Statistical analysis. The primary outcome will be analysed on an intention-to-treat basis. To account for variance between PISCES and PISCES-ZODIAC, we will use mixed-effects regression models with trial and trial-by-treatment interaction terms incorporated as random effects in all models. The difference in hippocampal volume from baseline to four months will be compared using a linear mixed-effect regression model with group as a factor (intervention versus control) and baseline total brain volume and functional status (mRS 0–1 versus mRS 2–3) as co-variates. Effect estimates for the pooled dataset as well as for individual components (PISCES + PISCES-ZODIAC) will be reported with 95% confidence intervals.
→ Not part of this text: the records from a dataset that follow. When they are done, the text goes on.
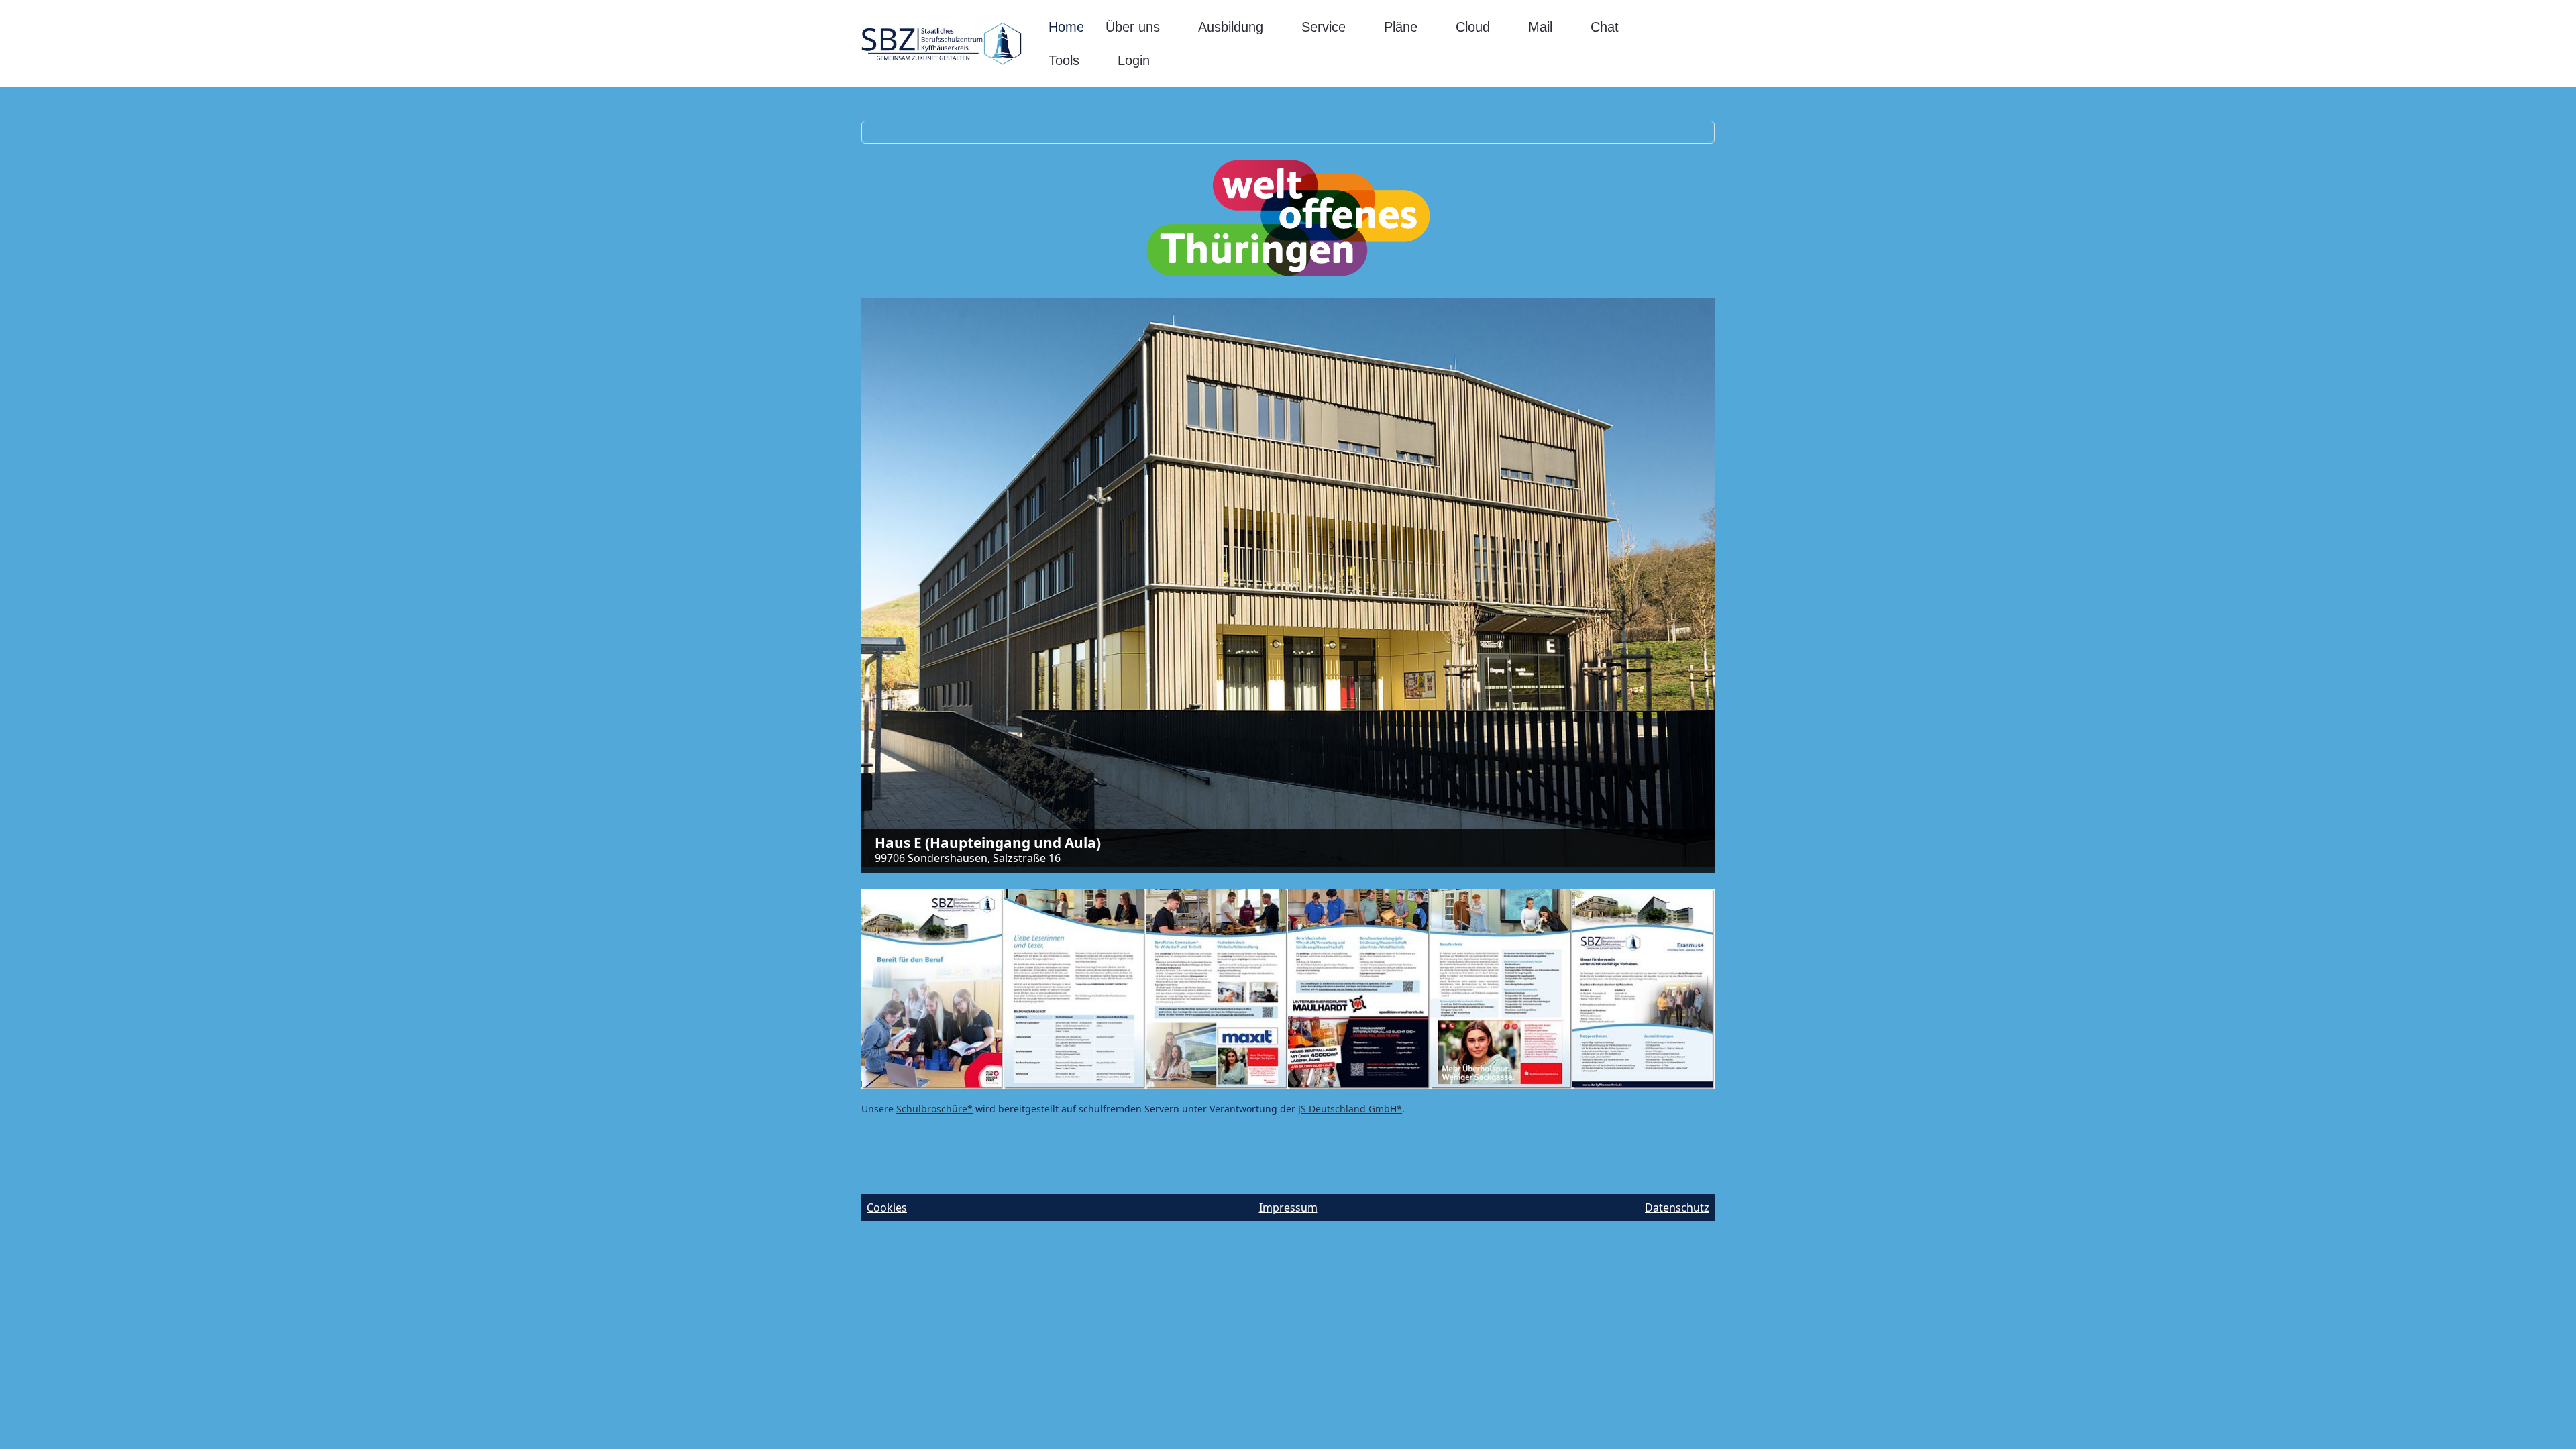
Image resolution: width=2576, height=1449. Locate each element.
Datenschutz (1677, 1207)
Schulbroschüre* (934, 1108)
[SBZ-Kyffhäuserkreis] (941, 44)
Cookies (887, 1207)
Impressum (1288, 1207)
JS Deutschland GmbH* (1350, 1108)
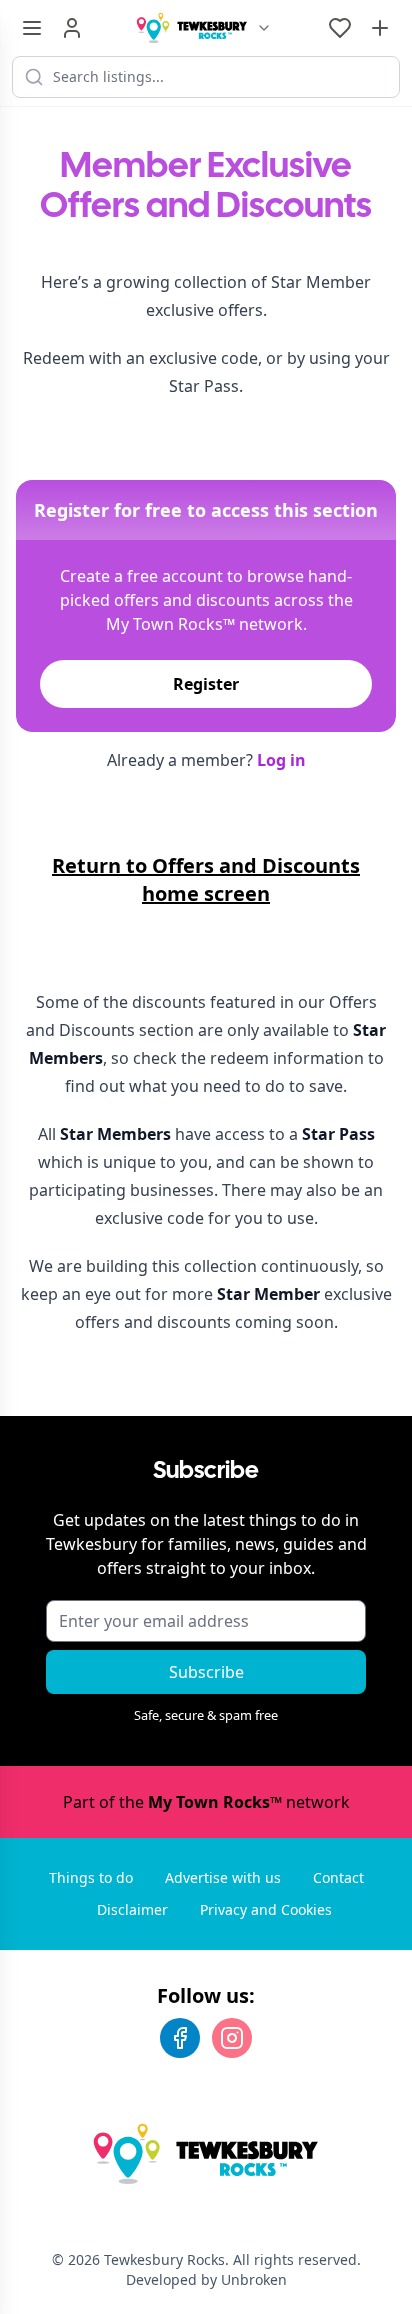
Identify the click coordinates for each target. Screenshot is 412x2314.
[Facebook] (180, 2038)
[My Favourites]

Separate mixed-effects regression models, with groups as a factor and baseline total brain volume and functional status as co-variates, will be used to analyse the difference in hippocampal volume, total brain volume and executive function from baseline to one year. A repeated measures random effect regression model will be used to determine the relationship between hippocampal and total brain volume and executive function. The tertiary and exploratory outcomes will be analysed according to standard statistical principles for comparison of change between groups and associations between variables. As one of these exploratory analyses, we anticipate investigating the magnitude of the difference in various outcomes of interest (e.g., brain volume) between any PISCES/PISCES-ZODIAC exercise intervention (active or control) and historical controls (no intervention, observational cohort) from the CANVAS study.
Study Organisation
All study procedures follow Good Clinical Practice (GCP) guidelines, and all investigators with participant-facing roles have valid GCP certification and are placed on our delegation log. A Data Safety Committee monitors trial performance, protocol violations, data quality and unblinded serious adverse events (SAEs) for trial safety bi-annually. SAEs are reported to our Data Safety Medical Monitor within 24 hours of notification. An Operations Committee and a Steering Committee consisting of members of the investigation team and other trial staff convene at regular intervals. Monthly investigator meetings are held to update study staff.